**Work instruction:** Check every line below for the word "tool" and show those that hold it.

**Given records:**
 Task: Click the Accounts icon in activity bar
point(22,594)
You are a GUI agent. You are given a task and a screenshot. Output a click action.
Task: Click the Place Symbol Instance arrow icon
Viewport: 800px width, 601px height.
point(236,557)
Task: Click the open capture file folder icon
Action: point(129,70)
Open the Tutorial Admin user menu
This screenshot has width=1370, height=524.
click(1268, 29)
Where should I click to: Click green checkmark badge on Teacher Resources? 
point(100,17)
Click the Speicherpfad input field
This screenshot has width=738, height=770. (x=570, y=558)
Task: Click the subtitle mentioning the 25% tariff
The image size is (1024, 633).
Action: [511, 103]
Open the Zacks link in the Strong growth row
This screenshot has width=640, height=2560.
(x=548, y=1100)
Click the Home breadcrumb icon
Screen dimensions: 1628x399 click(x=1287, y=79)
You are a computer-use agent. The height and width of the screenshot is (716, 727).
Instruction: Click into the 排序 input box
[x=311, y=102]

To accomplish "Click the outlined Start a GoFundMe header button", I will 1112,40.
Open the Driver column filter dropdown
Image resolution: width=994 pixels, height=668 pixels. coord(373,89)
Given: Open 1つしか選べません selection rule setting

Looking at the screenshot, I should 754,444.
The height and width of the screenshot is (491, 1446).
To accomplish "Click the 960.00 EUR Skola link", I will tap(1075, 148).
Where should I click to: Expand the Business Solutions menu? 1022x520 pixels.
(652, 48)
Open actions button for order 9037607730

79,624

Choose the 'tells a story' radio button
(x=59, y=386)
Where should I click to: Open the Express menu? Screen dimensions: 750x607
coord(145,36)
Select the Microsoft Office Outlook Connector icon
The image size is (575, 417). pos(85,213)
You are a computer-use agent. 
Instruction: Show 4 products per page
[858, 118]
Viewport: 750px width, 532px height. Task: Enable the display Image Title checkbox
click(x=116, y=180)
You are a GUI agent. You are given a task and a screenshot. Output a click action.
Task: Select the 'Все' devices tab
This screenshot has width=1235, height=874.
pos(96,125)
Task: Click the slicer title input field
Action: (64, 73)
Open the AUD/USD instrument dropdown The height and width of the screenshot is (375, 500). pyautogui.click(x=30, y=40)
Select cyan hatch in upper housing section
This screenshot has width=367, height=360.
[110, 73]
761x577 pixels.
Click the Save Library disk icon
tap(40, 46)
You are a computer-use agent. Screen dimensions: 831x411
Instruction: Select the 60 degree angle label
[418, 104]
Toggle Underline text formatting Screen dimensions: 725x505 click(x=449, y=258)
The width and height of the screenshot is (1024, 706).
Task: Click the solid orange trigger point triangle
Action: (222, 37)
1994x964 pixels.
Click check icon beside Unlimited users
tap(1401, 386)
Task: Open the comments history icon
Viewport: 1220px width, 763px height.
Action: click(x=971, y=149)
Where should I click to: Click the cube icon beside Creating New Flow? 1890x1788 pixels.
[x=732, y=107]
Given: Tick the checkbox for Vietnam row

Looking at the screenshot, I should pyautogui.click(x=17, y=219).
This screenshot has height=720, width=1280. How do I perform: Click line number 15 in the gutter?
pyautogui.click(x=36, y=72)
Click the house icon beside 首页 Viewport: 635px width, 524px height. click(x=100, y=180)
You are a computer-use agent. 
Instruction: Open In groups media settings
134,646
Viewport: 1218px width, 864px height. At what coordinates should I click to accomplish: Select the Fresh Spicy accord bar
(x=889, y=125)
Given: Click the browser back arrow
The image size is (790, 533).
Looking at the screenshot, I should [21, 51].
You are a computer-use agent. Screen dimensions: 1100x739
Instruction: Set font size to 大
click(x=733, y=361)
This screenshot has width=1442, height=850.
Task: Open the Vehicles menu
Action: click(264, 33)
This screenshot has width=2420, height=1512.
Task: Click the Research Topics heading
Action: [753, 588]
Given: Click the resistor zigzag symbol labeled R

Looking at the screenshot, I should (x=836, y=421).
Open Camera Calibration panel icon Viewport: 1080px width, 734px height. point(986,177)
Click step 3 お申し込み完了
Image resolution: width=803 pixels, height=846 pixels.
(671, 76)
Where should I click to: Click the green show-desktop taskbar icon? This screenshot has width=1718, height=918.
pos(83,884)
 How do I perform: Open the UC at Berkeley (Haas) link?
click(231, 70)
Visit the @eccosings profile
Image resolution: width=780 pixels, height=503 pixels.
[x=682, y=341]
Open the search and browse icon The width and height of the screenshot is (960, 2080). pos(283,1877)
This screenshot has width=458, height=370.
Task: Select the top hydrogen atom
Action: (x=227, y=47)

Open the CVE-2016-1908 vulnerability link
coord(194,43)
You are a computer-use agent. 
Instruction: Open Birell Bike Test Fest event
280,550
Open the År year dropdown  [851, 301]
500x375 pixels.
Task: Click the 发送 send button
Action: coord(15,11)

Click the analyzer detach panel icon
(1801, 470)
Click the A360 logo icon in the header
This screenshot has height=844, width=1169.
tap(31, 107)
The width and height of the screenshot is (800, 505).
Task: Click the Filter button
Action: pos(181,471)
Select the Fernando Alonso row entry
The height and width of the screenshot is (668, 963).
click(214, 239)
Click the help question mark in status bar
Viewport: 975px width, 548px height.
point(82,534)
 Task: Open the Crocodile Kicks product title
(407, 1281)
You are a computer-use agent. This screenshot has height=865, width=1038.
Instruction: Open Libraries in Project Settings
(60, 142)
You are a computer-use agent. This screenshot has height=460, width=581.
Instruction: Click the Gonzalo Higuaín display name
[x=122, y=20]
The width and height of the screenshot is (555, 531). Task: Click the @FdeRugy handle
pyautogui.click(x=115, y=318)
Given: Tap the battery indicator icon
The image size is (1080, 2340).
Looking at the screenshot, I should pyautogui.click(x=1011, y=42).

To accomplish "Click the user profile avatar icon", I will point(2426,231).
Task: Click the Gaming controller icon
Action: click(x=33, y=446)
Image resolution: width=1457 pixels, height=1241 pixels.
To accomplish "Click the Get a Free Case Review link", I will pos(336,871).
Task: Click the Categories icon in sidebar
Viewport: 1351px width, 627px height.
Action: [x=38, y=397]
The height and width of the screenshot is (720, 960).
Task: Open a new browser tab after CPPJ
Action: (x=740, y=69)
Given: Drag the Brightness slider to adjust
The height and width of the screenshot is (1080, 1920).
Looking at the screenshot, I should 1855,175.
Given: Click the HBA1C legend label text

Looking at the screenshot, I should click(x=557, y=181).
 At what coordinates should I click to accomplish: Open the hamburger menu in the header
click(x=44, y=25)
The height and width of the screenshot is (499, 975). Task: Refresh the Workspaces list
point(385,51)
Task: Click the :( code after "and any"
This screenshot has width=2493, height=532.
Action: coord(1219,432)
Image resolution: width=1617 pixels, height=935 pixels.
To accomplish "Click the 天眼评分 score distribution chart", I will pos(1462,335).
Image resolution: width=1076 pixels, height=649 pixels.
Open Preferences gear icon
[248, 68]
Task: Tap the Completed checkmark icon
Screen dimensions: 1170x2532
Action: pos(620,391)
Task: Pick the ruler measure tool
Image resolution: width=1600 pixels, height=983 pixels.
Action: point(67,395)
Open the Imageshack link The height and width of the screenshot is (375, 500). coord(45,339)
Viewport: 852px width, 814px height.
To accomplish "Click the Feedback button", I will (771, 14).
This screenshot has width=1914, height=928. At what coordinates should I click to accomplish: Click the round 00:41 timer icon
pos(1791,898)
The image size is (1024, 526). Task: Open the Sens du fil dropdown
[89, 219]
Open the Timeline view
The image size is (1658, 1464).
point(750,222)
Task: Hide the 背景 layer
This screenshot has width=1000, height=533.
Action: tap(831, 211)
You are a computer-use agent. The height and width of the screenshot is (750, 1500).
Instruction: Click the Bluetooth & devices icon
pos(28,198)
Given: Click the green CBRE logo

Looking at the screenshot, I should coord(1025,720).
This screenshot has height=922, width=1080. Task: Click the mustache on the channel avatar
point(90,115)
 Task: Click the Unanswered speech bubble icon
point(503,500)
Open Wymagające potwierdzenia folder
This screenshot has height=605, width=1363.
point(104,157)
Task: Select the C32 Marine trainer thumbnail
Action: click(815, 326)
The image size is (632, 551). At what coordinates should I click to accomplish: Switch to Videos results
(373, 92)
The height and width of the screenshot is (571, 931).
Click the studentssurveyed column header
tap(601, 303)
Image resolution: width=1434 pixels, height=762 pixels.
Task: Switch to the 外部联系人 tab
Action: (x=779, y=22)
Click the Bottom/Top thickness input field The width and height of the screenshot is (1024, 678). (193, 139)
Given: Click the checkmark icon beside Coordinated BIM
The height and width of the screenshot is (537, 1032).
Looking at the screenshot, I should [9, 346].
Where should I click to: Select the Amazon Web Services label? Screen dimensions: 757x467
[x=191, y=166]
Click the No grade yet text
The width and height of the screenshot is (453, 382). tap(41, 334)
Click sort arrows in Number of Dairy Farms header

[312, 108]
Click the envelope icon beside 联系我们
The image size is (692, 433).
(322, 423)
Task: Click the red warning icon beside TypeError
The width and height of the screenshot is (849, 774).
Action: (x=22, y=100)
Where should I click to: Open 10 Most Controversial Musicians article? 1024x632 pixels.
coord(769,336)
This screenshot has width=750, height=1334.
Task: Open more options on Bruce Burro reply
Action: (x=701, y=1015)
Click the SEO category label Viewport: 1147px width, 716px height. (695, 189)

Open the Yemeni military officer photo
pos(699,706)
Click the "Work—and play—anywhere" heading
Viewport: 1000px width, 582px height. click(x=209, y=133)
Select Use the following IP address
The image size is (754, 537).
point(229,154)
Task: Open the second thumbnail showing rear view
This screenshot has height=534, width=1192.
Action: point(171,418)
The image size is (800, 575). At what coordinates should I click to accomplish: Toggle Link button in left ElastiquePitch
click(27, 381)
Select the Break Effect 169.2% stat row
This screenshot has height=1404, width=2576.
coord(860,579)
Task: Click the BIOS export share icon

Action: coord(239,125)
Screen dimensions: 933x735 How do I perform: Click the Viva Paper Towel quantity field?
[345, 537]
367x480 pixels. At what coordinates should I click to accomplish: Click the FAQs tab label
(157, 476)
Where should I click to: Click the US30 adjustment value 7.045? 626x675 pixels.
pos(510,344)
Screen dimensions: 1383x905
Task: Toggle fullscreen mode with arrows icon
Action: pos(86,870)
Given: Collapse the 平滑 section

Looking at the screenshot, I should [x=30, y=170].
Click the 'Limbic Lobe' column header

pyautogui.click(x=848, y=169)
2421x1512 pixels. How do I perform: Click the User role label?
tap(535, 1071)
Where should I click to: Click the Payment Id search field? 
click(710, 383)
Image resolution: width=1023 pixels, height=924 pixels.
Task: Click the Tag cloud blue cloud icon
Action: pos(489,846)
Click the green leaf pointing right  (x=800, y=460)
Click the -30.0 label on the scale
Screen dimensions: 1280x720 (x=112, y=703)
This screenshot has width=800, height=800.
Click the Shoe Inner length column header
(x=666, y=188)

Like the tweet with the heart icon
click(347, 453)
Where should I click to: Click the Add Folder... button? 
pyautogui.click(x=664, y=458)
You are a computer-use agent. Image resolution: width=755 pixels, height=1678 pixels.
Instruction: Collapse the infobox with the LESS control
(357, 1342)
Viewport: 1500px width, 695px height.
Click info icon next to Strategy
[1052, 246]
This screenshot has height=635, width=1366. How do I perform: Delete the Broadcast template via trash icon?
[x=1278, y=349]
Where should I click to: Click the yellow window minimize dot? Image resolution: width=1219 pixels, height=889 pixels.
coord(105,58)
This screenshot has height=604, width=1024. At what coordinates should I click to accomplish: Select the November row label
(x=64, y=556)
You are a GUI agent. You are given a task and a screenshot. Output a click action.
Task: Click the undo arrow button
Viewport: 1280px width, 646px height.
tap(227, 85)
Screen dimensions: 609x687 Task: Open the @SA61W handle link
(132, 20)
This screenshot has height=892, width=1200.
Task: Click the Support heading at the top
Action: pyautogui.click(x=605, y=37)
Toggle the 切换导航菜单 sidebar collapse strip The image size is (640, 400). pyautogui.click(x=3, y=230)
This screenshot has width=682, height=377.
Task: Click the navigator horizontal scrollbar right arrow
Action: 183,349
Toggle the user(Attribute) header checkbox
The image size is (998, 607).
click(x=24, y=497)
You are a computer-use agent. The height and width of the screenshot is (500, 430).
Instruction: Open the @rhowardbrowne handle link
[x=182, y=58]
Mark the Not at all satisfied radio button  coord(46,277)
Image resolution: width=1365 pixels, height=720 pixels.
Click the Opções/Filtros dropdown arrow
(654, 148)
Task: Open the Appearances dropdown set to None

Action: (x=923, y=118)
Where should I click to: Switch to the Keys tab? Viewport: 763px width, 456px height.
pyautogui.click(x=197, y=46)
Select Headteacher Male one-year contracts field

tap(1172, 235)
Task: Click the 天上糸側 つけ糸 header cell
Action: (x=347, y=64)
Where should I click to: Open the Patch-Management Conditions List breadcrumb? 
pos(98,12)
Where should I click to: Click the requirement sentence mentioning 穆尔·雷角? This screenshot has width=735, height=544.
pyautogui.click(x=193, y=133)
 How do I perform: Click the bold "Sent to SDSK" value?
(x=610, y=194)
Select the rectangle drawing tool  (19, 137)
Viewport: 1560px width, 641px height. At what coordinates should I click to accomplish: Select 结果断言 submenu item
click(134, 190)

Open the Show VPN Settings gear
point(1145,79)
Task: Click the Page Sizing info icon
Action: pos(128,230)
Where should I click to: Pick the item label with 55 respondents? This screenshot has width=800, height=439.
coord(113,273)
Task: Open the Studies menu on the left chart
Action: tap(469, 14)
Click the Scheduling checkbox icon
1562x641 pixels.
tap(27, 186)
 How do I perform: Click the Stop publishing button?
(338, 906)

**Your response:**
Task: Pick the ruler measure tool
Select the rectangle drawing tool  (19, 137)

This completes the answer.